Si l’on met de côté ses constats les plus absurdes (« des millions de bulletins postaux [frauduleux] seront imprimés par des pays étrangers »), Trump a néanmoins tout à fait raison de dire que se présenter aux urnes est plus sûr comme mécanisme pour s’exprimer que de mettre son bulletin de vote dans une boîte aux lettres. Évidemment, il y aura des cas de non-livraison, surtout avec un service postal déjà affaibli par la politique hostile et avare de la Maison-Blanche et du Parti républicain. Les milliers de bulletins annulés à cause d’erreurs innocentes seront pires pour les démocrates : au Nevada, qui a une grande population latino-démocrate, un tiers des électeurs sondés ont dit qu’ils voteraient par correspondance. Là, si on oublie de signer l’enveloppe à l’extérieur, le scrutin sera rejeté. Vu que la course Trump-Biden y est très serrée, il y a de quoi s’inquiéter.
Alors, où se trouve le garde-fou contre une atteinte à la démocratie par des voyous ? La réponse logique à la menace d’une frappe trumpienne serait d’appeler les militants démocrates à voter en personne ; à conduire les gens âgés et les pauvres aux urnes ; à manifester leur présence physique le jour du scrutin et à défier les forces du mal. Quant au virus, rien ne pourrait être plus simple que d’organiser la distribution de masques gratuits devant les bureaux de vote ; cela pourrait être perçu comme un devoir patriotique et décourager les brigands d’agir contre un peuple éveillé. Pour les électeurs, c’est prendre un petit risque pour soutenir un grand idéal.

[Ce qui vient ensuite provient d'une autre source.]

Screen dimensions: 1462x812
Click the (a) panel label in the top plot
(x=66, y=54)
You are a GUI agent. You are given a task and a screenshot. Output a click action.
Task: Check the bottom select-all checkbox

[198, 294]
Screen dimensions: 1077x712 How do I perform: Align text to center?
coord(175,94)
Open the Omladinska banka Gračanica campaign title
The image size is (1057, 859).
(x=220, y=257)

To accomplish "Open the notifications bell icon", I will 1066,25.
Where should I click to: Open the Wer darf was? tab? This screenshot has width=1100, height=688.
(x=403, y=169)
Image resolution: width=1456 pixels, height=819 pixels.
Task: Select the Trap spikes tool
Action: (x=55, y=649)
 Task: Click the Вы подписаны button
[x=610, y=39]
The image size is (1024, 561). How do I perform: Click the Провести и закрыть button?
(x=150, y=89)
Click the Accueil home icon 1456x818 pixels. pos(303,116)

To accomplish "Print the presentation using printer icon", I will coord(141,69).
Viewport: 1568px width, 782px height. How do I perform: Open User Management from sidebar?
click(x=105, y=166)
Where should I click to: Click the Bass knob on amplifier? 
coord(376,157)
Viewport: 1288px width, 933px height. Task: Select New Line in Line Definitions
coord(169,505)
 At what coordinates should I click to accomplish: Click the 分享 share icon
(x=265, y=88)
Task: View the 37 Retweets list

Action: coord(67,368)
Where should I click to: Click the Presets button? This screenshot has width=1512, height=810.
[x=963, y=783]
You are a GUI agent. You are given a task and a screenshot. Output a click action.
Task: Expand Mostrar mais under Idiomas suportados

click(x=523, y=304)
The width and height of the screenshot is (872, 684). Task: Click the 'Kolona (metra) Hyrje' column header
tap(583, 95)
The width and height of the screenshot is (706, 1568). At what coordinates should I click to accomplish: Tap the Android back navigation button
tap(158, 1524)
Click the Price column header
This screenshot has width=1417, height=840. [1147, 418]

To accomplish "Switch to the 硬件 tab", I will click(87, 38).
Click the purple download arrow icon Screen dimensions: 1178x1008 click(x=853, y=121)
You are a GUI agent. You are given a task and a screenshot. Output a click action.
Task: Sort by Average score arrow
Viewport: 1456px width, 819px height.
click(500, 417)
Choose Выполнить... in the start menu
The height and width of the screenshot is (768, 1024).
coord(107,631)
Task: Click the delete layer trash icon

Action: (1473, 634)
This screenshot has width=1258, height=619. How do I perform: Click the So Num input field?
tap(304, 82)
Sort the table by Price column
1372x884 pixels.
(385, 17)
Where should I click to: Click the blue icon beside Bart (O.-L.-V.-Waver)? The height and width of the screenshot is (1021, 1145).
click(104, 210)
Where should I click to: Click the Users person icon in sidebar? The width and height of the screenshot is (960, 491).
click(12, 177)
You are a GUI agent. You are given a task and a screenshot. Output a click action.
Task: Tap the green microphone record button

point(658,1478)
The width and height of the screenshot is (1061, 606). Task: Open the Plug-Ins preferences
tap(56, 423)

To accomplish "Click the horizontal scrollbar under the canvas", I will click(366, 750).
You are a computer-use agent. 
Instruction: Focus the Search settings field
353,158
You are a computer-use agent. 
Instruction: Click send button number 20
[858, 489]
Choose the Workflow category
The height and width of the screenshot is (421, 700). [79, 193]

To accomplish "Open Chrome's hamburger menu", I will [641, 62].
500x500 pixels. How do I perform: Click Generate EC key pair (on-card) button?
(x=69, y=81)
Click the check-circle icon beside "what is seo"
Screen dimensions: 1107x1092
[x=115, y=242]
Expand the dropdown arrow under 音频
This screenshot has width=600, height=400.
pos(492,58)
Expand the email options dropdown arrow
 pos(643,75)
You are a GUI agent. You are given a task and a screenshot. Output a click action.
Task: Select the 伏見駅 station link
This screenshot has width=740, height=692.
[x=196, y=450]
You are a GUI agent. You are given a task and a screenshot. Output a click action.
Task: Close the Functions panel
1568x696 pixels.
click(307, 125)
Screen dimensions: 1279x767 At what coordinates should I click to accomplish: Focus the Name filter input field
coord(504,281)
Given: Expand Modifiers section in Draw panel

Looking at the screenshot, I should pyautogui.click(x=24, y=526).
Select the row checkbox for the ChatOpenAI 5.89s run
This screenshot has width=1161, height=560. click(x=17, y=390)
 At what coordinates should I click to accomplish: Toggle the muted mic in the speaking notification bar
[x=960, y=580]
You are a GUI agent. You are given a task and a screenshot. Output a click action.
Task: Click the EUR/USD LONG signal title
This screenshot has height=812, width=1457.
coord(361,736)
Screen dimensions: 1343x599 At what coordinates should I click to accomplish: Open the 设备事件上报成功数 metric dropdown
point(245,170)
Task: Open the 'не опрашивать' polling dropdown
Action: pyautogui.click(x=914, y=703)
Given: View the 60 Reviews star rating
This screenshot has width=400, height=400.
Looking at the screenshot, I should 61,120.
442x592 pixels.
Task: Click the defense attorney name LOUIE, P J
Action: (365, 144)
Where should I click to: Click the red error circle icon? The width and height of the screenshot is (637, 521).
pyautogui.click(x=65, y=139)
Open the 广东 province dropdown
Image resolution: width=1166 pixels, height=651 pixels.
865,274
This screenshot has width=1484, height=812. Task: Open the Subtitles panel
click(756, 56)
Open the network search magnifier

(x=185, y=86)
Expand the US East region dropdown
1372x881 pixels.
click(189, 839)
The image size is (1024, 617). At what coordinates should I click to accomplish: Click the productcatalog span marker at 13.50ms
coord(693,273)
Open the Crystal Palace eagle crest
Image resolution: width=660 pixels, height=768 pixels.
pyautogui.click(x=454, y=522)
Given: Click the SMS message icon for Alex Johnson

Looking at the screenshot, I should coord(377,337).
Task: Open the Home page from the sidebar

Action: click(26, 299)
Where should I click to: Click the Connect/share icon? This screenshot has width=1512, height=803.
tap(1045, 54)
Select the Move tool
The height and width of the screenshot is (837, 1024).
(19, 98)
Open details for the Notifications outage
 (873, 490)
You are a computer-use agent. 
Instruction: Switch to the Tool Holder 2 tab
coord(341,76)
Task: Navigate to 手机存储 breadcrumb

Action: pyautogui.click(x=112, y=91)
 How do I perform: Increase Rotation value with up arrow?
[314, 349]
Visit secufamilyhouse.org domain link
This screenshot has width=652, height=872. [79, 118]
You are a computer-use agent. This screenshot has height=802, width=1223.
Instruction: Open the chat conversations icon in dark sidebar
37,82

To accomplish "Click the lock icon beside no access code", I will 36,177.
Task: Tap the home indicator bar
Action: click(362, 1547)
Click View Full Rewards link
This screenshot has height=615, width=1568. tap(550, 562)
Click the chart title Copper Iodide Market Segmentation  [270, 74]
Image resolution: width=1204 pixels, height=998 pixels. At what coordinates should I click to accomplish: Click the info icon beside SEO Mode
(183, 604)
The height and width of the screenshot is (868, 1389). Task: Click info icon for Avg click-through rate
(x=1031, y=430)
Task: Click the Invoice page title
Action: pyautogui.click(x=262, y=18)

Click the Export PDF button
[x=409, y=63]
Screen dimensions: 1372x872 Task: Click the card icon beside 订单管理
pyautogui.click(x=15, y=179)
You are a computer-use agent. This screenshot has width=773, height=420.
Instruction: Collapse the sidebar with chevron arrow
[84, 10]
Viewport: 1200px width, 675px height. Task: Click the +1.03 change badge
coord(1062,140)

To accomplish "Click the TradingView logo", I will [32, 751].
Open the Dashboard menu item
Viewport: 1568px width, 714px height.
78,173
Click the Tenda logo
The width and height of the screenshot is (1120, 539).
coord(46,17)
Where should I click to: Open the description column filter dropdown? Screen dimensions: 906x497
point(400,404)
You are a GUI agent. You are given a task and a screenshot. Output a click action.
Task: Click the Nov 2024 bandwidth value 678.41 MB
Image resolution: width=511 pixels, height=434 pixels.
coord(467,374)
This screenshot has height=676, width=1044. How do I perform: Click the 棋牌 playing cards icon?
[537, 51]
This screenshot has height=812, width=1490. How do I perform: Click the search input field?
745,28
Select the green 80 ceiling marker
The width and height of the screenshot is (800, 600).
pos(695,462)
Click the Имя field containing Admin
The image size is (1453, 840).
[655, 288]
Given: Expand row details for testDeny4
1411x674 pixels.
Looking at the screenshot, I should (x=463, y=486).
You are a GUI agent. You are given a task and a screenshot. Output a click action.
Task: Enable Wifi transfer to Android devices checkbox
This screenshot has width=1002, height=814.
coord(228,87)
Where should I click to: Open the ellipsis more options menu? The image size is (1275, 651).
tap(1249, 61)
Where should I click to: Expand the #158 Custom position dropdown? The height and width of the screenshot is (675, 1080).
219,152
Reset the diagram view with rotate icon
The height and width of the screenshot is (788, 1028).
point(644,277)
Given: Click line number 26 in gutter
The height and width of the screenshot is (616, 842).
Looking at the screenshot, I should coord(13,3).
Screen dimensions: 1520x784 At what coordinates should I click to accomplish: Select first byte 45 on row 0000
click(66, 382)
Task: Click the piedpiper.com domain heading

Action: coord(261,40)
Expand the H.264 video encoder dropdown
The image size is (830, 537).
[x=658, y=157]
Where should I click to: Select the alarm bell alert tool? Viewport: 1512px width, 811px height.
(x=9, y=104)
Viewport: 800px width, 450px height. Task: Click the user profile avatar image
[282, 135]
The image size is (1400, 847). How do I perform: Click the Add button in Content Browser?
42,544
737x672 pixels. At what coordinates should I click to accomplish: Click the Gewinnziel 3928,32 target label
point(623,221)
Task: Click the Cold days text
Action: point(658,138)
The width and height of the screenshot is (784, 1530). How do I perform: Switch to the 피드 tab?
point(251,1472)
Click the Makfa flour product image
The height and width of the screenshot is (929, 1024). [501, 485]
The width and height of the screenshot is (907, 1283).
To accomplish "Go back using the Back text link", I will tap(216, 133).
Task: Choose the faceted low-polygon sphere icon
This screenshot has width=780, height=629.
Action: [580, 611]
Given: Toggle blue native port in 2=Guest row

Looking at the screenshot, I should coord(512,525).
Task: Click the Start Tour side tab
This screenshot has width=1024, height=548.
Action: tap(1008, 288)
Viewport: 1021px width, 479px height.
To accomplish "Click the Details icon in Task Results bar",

Je reçois tous les jours plusieurs courriels de la campagne Biden-Harris et, pour autant que je sache, aucun ne parle d’une urgente nécessité de parer au danger contre la démocratie en accomplissant l’acte de voter aux urnes à côté d’autres citoyens. Pas plus, à ma connaissance, que les éditoriaux des grands quotidiens libéraux. Malgré leur méfiance des foules infectées par la COVID-19, serait-il possible que les élites et les barons du Parti démocrate aient moins peur du virus Trump ? Si vraiment ils croyaient à ce dénouement fatal, ne risqueraient-ils pas leur peau ? La démocratie ne se fait pas à distance.
John R. MacArthur est éditeur de Harper’s Magazine.